WORK REQUEST |
The records should be repeated word for word, pictures excluded.

Stored data entries |
- - - - -
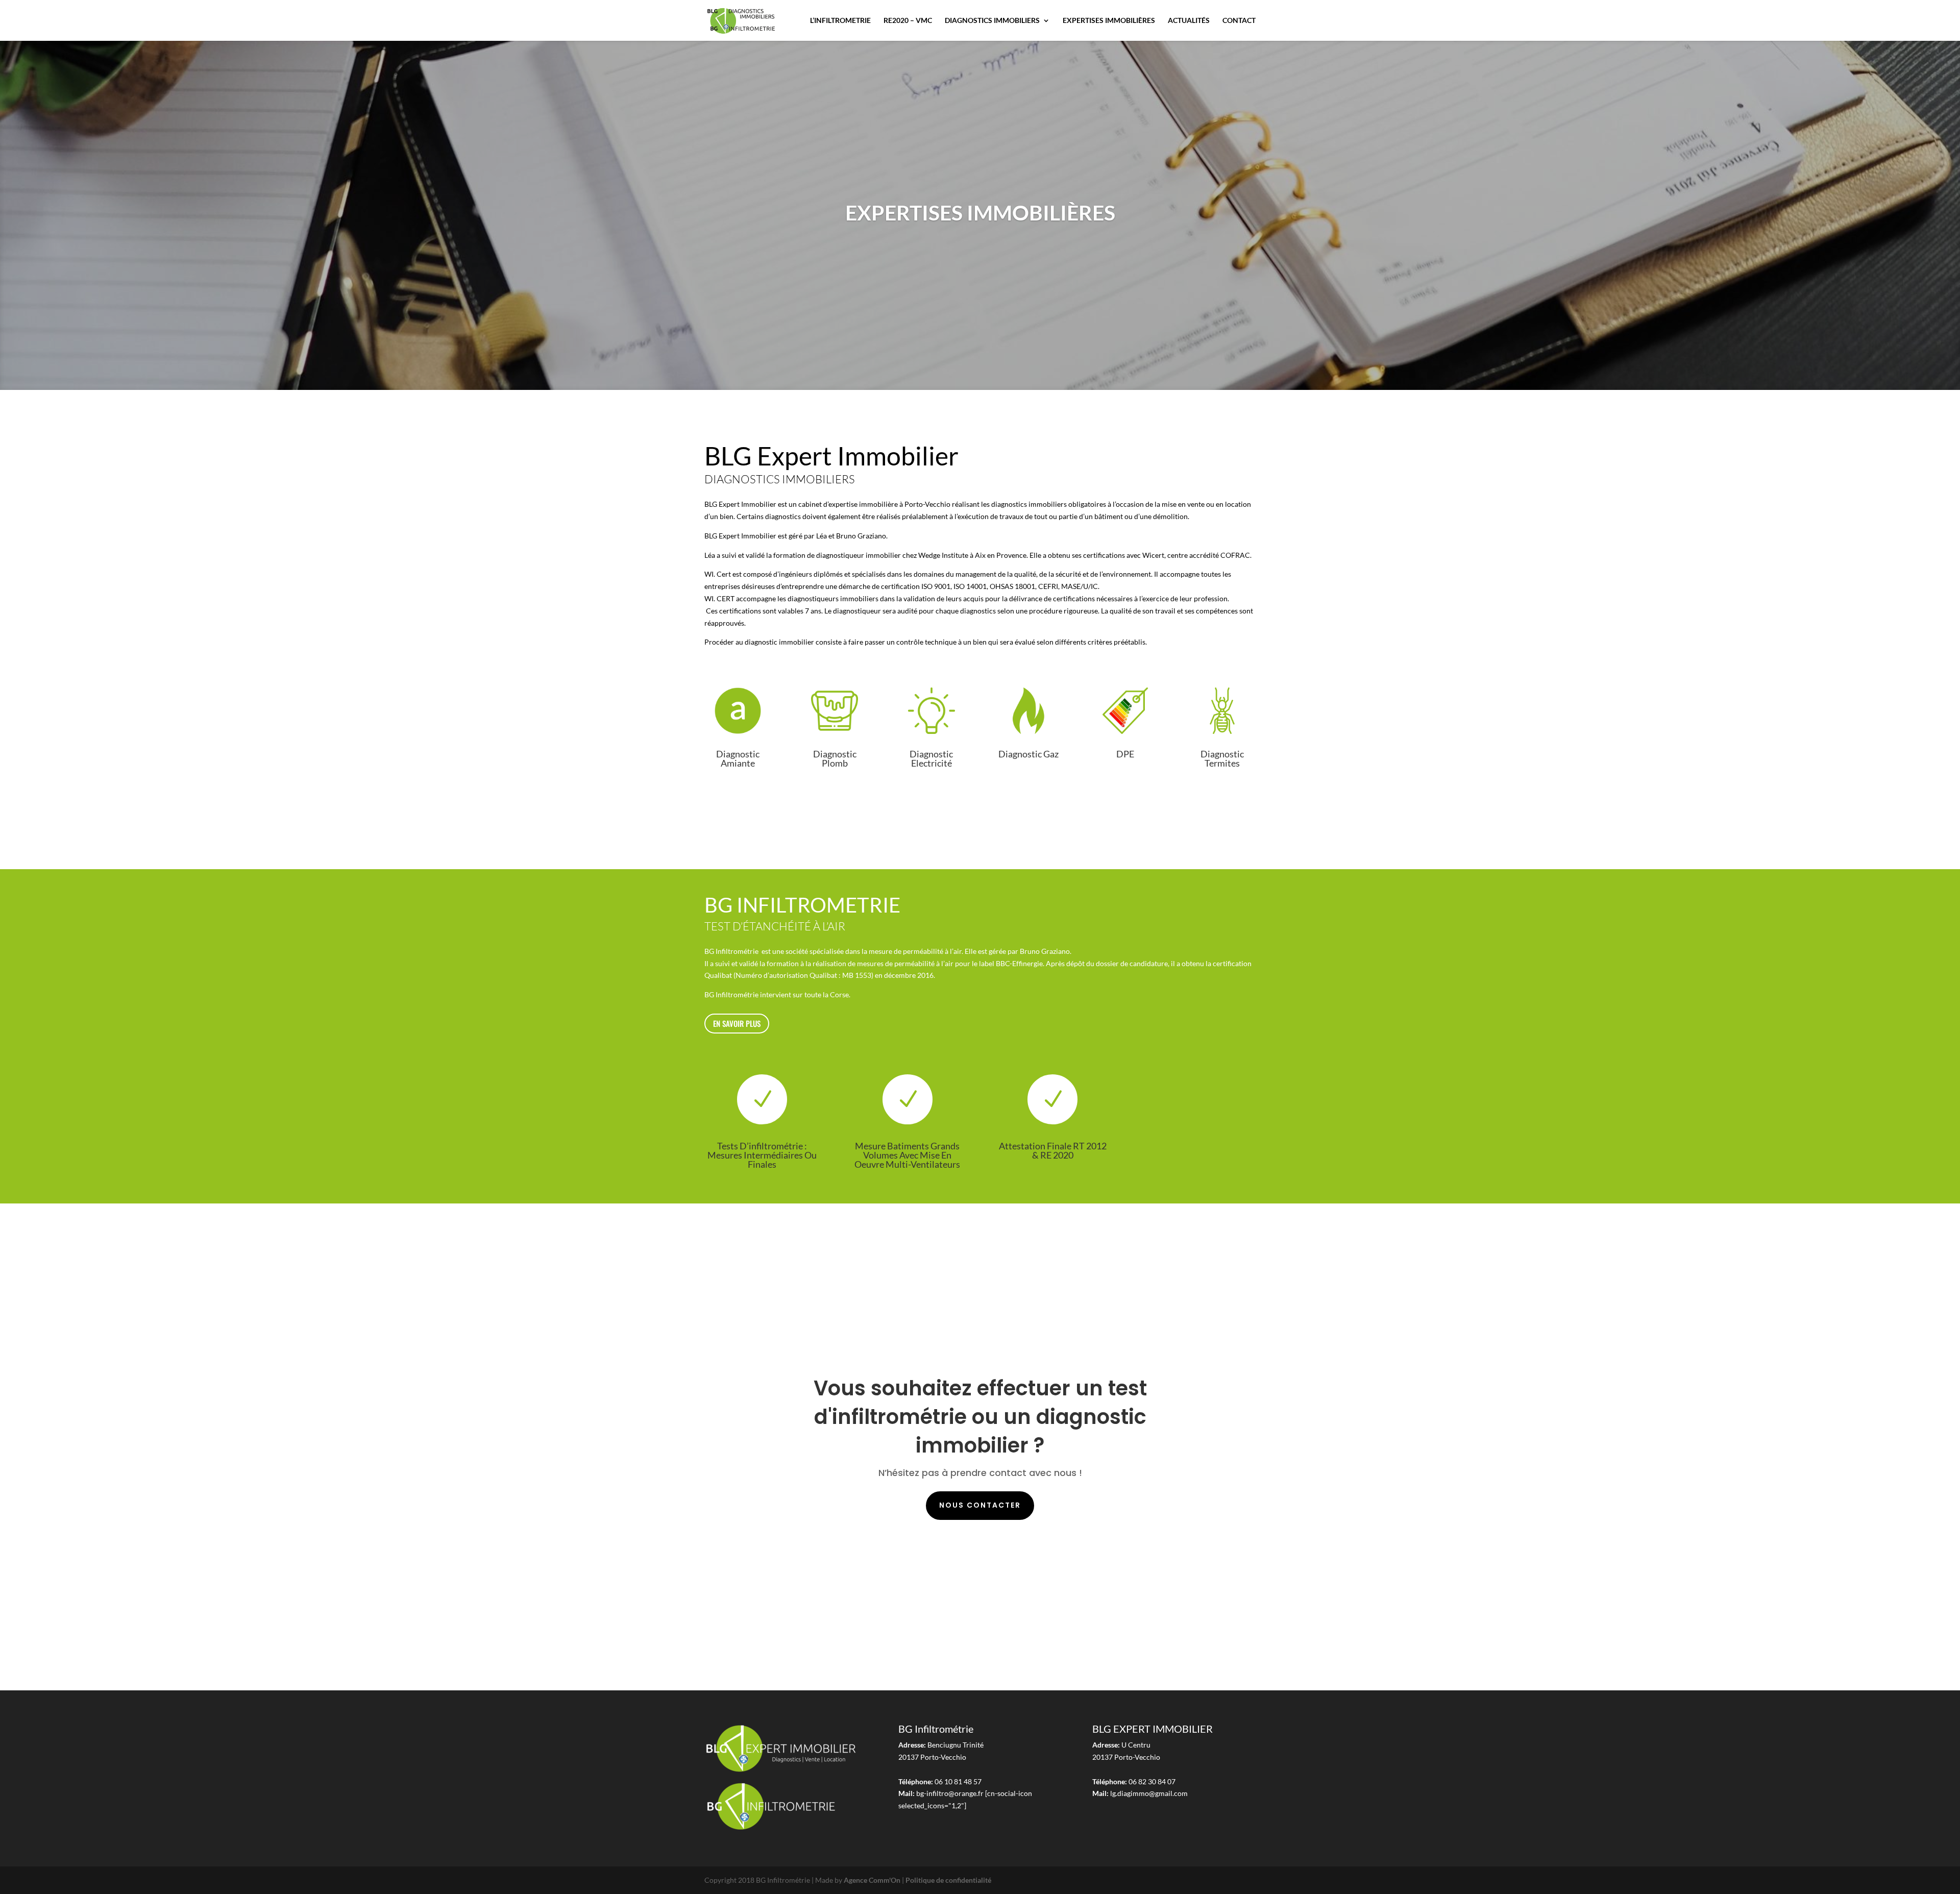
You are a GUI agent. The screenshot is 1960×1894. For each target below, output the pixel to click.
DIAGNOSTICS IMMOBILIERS (992, 20)
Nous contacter (980, 1505)
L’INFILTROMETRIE (840, 20)
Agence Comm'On (872, 1880)
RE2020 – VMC (908, 20)
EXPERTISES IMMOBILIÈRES (1109, 20)
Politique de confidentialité (948, 1880)
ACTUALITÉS (1189, 20)
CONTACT (1239, 20)
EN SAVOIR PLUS (737, 1023)
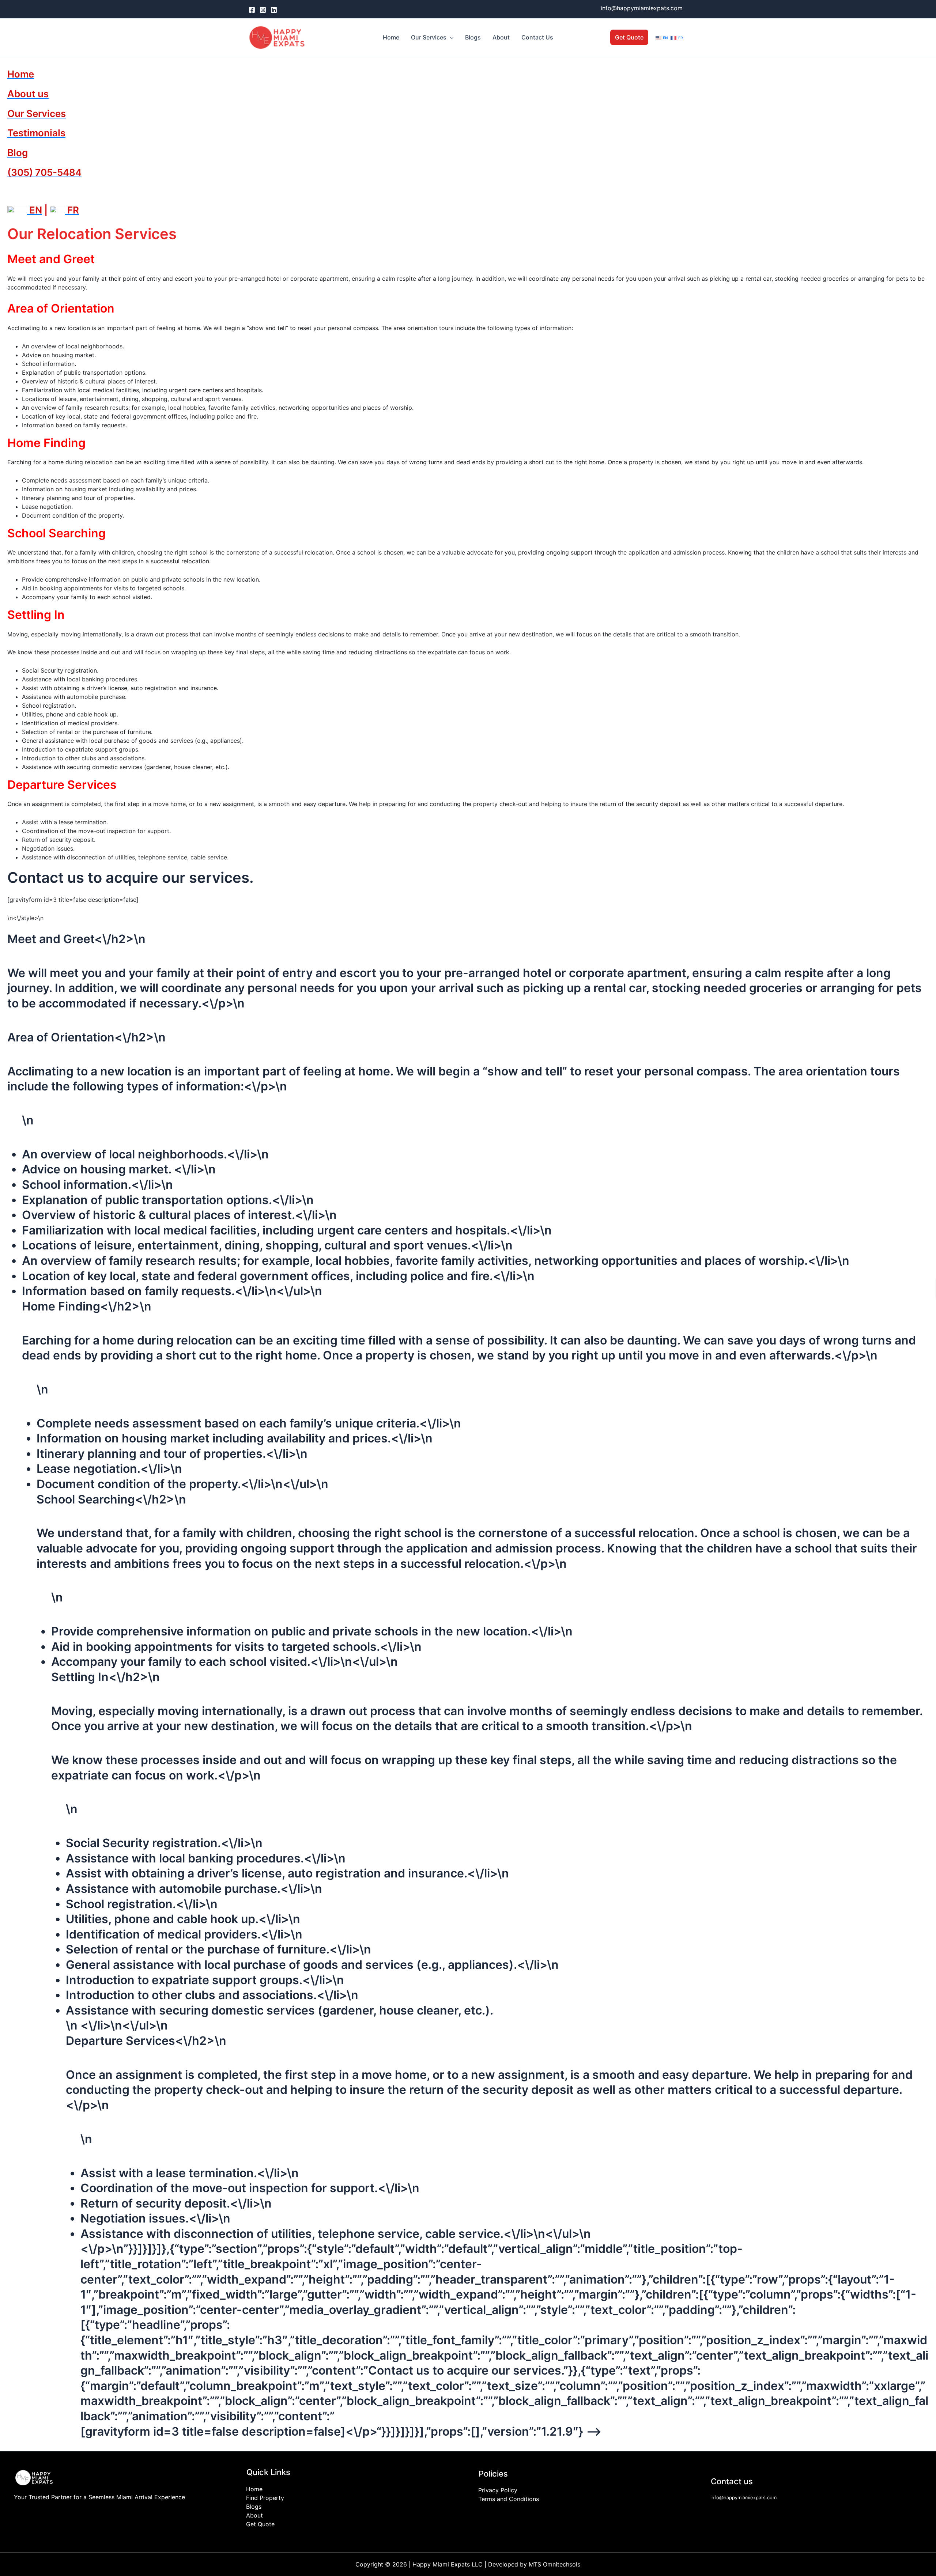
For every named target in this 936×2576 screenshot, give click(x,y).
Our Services (428, 37)
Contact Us (537, 37)
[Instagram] (263, 10)
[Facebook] (252, 10)
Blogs (473, 37)
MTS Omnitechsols (554, 2564)
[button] (450, 37)
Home (391, 37)
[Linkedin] (274, 10)
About (501, 37)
- - - - -
ANSWER BELOW |
You are a GUI agent. The screenshot is 1960×1894. For each target below, output the pixel to click.
DIAGNOSTICS IMMOBILIERS (992, 20)
Nous contacter (980, 1505)
L’INFILTROMETRIE (840, 20)
Agence Comm'On (872, 1880)
RE2020 – VMC (908, 20)
EXPERTISES IMMOBILIÈRES (1109, 20)
Politique de confidentialité (948, 1880)
ACTUALITÉS (1189, 20)
CONTACT (1239, 20)
EN SAVOIR PLUS (737, 1023)
For every named target in this 936×2576 screenshot, give click(x,y).
Our Services (428, 37)
Contact Us (537, 37)
[Instagram] (263, 10)
[Facebook] (252, 10)
Blogs (473, 37)
MTS Omnitechsols (554, 2564)
[button] (450, 37)
Home (391, 37)
[Linkedin] (274, 10)
About (501, 37)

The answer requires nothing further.